**Task brief:**
The answer must be every line of the records below that contains the word "Robô", copied out.

**Extracted information:**
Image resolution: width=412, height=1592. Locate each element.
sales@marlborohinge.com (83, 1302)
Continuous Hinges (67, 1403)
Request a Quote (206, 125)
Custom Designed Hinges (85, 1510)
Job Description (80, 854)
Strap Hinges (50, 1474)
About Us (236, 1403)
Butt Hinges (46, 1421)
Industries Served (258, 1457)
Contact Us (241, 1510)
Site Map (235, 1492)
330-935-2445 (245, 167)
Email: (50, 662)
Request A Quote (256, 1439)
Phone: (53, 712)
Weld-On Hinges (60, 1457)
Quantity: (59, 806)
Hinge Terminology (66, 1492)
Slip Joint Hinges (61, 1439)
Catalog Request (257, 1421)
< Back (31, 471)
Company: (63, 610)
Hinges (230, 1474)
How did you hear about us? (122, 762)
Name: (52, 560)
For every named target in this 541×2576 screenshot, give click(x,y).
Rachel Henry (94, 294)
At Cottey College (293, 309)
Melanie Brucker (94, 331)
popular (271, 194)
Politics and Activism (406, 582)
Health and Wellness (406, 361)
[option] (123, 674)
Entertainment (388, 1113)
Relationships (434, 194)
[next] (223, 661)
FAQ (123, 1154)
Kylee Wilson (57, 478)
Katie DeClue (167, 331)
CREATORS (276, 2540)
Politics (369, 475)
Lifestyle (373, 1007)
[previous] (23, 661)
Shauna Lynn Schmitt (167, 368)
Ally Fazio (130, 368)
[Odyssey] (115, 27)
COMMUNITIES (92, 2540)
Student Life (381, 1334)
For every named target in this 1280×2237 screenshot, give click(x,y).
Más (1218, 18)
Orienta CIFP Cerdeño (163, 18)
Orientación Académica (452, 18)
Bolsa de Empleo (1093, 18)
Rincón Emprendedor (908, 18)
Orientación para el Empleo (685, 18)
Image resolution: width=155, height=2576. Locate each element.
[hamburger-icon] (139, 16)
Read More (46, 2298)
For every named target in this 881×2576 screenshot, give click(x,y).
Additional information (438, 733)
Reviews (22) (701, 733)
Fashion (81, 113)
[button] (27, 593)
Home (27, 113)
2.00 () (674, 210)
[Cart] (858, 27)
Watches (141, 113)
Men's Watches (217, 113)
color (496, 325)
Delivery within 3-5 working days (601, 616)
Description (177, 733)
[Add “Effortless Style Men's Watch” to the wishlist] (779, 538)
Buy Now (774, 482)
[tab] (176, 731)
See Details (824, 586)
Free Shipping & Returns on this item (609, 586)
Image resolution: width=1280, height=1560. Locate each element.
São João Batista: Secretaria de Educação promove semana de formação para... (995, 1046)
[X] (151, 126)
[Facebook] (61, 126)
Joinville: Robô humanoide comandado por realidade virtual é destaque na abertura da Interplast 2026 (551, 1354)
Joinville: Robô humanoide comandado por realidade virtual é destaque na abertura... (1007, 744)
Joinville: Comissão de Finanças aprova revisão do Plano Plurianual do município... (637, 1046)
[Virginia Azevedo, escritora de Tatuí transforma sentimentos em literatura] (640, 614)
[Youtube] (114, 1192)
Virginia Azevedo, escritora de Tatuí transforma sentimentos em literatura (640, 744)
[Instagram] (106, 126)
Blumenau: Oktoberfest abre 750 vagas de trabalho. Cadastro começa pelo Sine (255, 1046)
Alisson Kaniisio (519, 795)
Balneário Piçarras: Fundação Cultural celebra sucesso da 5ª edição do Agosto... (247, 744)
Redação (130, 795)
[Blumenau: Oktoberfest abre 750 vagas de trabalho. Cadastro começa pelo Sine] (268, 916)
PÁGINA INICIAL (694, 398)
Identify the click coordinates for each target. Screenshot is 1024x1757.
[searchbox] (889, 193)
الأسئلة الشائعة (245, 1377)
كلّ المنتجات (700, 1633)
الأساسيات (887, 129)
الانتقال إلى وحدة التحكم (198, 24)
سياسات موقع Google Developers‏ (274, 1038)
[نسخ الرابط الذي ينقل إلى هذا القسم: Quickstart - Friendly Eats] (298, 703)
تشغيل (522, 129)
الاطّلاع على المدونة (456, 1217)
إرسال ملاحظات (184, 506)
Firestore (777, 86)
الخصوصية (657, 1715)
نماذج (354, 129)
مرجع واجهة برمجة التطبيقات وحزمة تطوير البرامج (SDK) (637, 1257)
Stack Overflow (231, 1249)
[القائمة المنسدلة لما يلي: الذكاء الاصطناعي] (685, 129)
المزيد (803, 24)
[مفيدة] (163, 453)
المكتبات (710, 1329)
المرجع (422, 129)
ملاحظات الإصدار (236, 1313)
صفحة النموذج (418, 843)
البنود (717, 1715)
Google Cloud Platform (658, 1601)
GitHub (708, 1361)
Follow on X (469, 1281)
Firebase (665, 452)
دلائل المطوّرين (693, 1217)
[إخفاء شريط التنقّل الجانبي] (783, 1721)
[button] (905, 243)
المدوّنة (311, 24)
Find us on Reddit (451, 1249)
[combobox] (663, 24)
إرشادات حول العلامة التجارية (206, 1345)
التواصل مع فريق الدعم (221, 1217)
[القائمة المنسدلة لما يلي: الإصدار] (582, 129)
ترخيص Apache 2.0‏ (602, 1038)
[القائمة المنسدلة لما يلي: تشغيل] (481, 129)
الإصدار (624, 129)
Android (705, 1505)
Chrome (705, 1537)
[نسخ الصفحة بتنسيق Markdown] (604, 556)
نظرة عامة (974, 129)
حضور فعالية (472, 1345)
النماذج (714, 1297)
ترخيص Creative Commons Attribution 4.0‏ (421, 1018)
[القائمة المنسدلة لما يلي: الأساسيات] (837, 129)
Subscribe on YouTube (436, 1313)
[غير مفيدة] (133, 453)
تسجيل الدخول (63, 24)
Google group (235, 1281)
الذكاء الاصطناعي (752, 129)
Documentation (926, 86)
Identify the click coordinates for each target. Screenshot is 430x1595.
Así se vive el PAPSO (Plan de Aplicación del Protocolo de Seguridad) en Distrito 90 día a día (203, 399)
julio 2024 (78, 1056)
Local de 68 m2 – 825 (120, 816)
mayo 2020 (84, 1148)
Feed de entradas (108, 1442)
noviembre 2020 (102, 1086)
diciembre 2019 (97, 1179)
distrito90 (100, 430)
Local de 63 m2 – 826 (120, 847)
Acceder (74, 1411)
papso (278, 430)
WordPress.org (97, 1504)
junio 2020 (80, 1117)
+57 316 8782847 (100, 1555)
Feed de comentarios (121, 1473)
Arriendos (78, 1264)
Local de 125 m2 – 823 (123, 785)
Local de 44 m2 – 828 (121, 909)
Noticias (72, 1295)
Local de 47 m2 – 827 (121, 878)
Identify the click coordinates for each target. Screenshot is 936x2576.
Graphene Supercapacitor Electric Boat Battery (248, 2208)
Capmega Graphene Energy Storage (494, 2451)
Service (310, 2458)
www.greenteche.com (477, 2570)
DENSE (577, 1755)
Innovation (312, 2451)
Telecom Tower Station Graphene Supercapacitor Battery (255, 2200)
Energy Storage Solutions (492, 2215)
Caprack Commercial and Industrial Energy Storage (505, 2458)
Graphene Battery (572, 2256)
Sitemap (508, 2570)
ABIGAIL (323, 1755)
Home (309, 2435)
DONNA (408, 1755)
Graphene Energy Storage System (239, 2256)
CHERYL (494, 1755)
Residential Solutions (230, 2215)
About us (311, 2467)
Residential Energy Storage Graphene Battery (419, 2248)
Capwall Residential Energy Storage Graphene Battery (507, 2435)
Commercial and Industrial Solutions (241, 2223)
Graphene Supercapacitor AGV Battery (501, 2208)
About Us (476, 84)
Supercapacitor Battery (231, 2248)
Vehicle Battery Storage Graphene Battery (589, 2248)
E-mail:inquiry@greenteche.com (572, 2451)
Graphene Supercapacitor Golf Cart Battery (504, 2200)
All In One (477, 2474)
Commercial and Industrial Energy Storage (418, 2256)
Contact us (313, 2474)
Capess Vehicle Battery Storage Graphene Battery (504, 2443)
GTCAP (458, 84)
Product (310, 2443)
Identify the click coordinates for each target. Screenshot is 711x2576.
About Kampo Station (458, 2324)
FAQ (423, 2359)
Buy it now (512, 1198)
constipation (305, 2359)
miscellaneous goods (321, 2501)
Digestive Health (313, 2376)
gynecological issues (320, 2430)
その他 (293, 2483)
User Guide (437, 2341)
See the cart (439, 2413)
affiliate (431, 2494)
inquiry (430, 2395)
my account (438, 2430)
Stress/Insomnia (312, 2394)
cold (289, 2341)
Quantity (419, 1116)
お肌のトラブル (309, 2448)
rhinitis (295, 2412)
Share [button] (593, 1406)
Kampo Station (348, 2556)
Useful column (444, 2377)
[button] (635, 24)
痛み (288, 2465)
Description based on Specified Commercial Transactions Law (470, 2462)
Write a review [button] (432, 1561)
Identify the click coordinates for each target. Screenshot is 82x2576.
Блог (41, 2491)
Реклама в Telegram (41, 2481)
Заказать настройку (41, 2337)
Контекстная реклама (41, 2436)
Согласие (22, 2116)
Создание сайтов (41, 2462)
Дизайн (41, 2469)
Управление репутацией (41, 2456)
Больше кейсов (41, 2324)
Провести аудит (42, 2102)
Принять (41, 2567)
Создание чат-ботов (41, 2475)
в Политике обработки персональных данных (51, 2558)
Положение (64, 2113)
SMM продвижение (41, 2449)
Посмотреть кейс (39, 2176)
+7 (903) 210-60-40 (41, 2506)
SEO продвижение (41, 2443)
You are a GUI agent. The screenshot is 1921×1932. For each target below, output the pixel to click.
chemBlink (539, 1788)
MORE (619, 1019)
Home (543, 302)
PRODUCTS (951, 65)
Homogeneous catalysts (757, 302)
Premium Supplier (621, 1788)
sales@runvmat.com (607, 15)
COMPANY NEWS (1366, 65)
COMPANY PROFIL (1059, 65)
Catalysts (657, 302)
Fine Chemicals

**Output:**
Joinville: Robô humanoide comandado por realidade virtual é destaque na abertura da Interplast 2026 (551, 1354)
Joinville: Robô humanoide comandado por realidade virtual é destaque na abertura... (1007, 744)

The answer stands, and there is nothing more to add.